Requirement:
Everything in the listing below from the line containing "You are a computer-use agent. The" through the line containing "has width=608, height=364." must be repeated exactly; the remaining lines are not wanted.

Provided records:

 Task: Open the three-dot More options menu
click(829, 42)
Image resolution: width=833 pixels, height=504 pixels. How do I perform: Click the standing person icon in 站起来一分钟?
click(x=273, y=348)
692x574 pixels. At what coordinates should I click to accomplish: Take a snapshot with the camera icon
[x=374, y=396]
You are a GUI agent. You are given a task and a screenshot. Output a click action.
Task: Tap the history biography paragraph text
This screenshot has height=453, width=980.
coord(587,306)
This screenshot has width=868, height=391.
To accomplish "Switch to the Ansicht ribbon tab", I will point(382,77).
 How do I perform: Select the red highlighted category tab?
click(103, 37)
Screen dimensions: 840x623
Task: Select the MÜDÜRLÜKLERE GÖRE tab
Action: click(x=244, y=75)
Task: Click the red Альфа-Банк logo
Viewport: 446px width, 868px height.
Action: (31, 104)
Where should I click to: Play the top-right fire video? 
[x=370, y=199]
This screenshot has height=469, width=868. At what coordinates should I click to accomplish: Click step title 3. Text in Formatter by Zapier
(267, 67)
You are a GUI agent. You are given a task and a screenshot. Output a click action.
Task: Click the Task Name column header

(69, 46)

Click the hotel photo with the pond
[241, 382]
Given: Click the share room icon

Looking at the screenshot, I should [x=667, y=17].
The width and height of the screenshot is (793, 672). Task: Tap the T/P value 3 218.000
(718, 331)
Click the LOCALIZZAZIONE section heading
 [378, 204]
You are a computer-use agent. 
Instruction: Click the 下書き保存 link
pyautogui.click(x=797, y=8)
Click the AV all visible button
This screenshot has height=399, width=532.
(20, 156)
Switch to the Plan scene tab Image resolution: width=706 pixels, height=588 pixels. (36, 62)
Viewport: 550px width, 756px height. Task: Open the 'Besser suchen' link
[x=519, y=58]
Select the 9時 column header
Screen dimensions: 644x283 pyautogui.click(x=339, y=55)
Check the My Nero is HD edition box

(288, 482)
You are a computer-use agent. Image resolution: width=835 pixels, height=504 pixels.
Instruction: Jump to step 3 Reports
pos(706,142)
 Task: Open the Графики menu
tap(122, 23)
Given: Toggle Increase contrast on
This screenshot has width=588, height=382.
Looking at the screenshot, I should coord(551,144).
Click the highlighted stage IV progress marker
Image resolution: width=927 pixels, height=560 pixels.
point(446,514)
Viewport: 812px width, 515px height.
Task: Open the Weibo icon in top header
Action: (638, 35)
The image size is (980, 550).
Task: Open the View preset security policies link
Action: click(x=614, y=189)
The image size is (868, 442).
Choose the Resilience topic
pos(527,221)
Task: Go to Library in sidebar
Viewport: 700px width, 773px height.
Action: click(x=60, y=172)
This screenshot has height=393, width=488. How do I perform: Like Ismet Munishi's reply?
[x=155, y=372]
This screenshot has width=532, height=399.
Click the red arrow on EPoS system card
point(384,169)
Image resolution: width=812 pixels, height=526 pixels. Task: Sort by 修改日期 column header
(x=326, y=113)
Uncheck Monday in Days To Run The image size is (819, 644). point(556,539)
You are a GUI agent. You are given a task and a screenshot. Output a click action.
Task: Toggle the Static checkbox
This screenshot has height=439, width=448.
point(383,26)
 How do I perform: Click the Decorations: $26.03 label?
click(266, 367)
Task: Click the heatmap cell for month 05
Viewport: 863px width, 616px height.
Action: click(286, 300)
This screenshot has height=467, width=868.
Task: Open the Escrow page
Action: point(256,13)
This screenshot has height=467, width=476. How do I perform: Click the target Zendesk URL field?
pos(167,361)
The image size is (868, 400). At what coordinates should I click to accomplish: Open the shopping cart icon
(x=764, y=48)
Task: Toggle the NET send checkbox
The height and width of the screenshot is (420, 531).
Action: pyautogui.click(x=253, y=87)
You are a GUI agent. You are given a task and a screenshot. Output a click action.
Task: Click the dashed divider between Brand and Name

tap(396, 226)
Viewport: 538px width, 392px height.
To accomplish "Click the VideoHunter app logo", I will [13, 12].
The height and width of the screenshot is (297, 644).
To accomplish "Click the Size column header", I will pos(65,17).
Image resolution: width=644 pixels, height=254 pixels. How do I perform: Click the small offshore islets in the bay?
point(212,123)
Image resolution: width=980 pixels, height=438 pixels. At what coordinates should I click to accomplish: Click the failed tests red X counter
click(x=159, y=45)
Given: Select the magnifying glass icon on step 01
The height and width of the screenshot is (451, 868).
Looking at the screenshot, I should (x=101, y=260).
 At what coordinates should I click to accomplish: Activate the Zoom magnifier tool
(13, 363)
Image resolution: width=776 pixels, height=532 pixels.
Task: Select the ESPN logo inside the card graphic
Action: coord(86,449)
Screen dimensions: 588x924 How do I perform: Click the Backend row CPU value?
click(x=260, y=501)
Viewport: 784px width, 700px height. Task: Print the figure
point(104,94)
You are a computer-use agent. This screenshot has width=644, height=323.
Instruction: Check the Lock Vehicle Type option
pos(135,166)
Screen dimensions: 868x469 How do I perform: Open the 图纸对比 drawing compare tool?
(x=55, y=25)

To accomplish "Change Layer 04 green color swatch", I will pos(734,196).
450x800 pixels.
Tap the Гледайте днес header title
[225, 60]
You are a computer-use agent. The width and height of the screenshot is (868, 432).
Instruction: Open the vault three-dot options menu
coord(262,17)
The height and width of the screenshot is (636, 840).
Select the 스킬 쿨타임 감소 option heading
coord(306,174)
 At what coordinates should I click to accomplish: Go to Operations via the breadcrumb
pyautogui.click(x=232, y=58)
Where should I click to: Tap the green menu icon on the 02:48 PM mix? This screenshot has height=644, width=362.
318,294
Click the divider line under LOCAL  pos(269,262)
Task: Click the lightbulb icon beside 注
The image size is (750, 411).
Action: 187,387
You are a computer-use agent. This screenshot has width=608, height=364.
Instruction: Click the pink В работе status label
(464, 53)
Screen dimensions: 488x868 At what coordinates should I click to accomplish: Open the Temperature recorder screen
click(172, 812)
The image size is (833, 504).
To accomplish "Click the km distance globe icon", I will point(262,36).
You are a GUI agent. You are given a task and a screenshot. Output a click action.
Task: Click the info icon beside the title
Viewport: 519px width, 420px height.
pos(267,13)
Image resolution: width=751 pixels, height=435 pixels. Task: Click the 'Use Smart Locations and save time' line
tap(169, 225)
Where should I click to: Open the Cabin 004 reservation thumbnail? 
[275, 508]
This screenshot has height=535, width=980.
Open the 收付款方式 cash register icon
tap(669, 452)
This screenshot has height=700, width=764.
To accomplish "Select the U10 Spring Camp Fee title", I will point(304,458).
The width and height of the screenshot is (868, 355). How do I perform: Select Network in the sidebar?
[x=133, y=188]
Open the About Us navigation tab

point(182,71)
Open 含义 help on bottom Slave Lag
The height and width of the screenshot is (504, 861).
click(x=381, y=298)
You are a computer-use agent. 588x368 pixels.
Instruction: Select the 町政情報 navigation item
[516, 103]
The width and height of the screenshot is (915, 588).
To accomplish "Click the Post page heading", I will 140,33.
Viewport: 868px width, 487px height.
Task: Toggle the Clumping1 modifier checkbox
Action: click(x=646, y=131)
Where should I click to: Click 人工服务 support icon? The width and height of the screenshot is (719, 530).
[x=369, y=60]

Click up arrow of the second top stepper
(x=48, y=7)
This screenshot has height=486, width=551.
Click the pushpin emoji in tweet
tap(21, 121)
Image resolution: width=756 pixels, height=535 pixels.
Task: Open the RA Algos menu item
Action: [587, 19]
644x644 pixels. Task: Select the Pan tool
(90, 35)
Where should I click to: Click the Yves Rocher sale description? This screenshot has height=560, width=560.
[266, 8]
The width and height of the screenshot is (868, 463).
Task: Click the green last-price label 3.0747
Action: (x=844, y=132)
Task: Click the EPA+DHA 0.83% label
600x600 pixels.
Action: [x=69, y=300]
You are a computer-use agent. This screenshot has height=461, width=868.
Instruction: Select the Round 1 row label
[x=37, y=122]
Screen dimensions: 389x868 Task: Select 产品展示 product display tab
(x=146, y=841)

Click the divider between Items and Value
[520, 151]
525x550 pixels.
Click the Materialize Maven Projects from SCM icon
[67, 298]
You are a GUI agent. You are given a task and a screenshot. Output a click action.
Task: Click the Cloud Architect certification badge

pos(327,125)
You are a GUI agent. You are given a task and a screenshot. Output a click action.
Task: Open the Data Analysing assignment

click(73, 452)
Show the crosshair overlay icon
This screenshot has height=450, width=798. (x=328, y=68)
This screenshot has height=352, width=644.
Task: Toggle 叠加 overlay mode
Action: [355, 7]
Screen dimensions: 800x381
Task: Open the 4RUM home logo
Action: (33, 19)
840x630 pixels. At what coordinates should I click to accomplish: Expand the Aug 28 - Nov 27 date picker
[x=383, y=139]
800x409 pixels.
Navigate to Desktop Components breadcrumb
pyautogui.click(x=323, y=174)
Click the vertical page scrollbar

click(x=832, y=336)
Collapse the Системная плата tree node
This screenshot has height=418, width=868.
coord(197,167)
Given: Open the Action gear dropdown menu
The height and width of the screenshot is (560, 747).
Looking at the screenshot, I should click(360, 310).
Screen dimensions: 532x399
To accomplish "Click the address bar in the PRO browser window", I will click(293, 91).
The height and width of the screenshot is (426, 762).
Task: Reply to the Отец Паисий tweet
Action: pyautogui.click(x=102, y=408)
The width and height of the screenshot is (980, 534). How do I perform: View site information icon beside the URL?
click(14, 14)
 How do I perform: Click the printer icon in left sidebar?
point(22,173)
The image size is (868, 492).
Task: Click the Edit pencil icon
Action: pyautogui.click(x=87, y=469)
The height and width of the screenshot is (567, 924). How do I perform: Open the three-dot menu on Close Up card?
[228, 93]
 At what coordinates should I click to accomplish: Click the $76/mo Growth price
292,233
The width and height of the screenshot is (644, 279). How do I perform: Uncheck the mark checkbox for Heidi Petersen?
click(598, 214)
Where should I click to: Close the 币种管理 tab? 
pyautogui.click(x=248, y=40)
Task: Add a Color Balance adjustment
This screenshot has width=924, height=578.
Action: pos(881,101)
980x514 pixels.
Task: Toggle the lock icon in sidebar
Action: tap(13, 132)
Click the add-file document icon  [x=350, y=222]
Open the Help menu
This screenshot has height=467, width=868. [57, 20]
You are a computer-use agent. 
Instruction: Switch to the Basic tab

Result below:
You are a computer-use agent. The width and height of the screenshot is (868, 432).
Instruction: Open the vault three-dot options menu
coord(262,17)
The height and width of the screenshot is (636, 840).
Select the 스킬 쿨타임 감소 option heading
coord(306,174)
 At what coordinates should I click to accomplish: Go to Operations via the breadcrumb
pyautogui.click(x=232, y=58)
Where should I click to: Tap the green menu icon on the 02:48 PM mix? This screenshot has height=644, width=362.
318,294
Click the divider line under LOCAL  pos(269,262)
Task: Click the lightbulb icon beside 注
The image size is (750, 411).
Action: 187,387
You are a computer-use agent. This screenshot has width=608, height=364.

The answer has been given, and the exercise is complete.